Scheduled alerts require a non-empty project list: the summary groups cannot run across the entire portfolio because the payload would be too large for most receiving systems and too expensive to compute. You cannot save the alert without at least one project.

To also receive notifications for child projects of the selected projects, enable Include active children of projects. The platform only includes active children; it skips inactive ones.

Limiting to tags

An alert can also restrict delivery to projects carrying any of a set of tags. Add the tags to the Limit To section.

When the list contains more than one tag, a project matches if it has at least one of them. Tags combine with OR semantics.

With both Limit to projects and Limit to tags set, a project matches if it meets either condition.

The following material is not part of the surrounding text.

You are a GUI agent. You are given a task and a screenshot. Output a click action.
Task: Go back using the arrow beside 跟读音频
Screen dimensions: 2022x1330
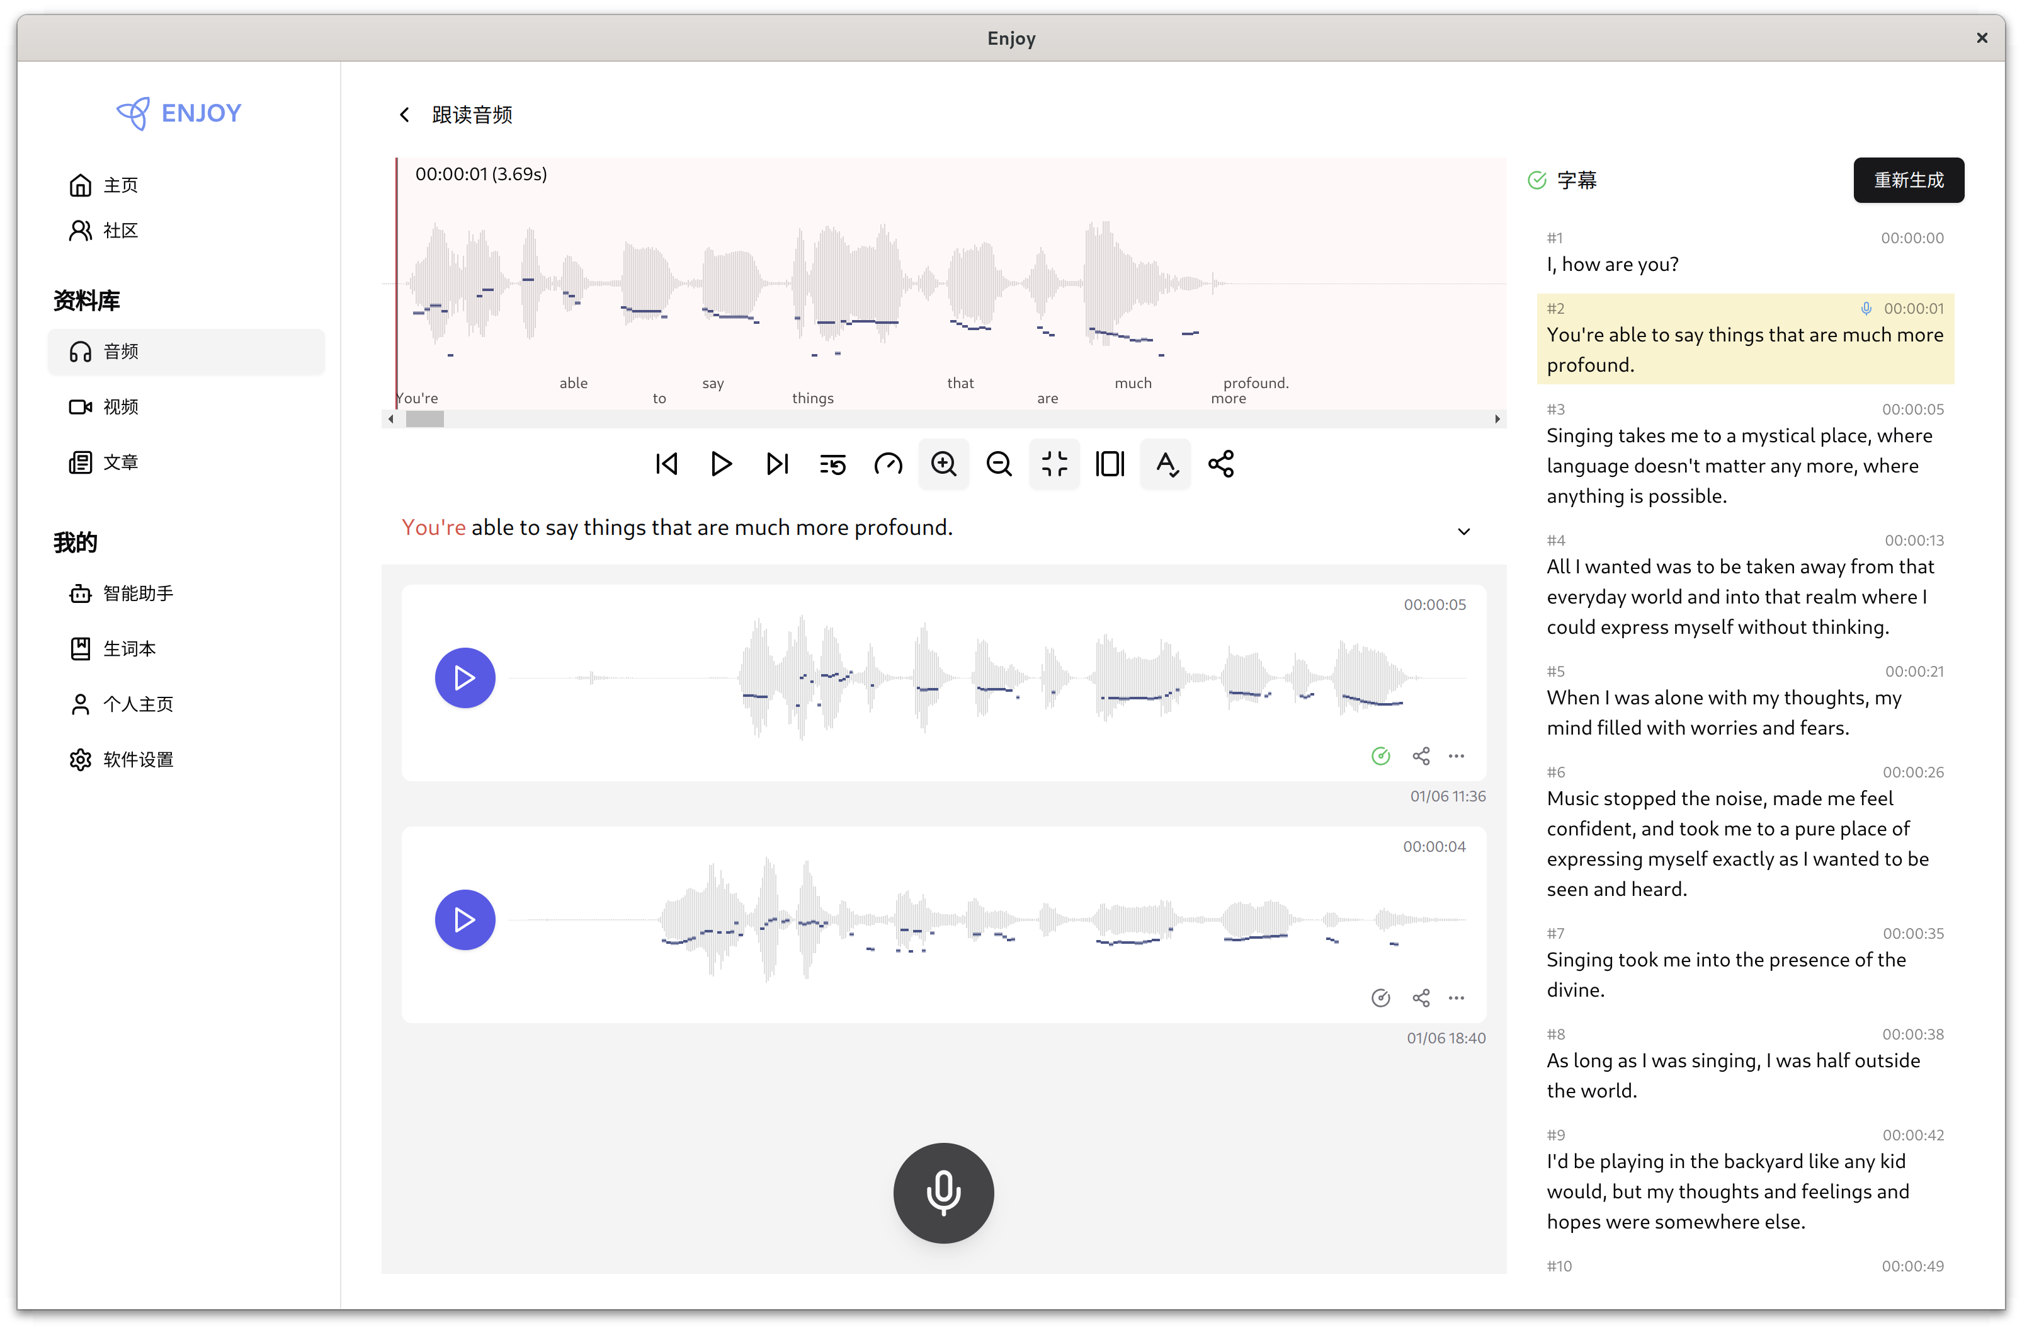pos(404,115)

The two restrictions also combine with OR semantics.

Scheduling

When the trigger is Schedule, the alert delivers on a cron expression instead of per event:

* * * * *
| | | | |
| | | | day of the week (0-6, Sunday to Saturday)
| | | month of the year (1-12)
| | day of the month (1-31)
| hour of the day (0-23)
minute of the hour (0-59)

* means any. For example, 0 8 * * * triggers at 08:00 every day, and 0 8 * * 1 triggers at 08:00 every Monday.

A few defaults and constraints apply:

  • The default schedule on a newly created alert is hourly.
  • Cron expressions resolve in UTC. 0 8 * * * means 08:00 UTC, regardless of the operator's timezone. Tools such as crontab guru help build expressions.
  • Dependency-Track checks for due schedules every minute and processes them serially. Notifications can thus arrive a few minutes after their scheduled time.
  • The configuration panel shows the timestamp of the last successful trigger and the next planned trigger.

To suppress a notification when no new findings exist since the last successful run, enable Skip if unchanged. This reduces noise on schedules that often have nothing new to report.

Scheduled summaries can produce sizeable payloads. The email and Webhook publishers handle the full content reliably; chat-platform publishers such as Slack or Microsoft Teams may reject messages exceeding their per-message size limits. For high-volume schedules, prefer email, Webhook, or Kafka.

Filter expressions

For finer control over which notifications match (for example, only vulnerabilities exceeding a CVSS threshold), attach a filter expression to the alert. See Filter expressions.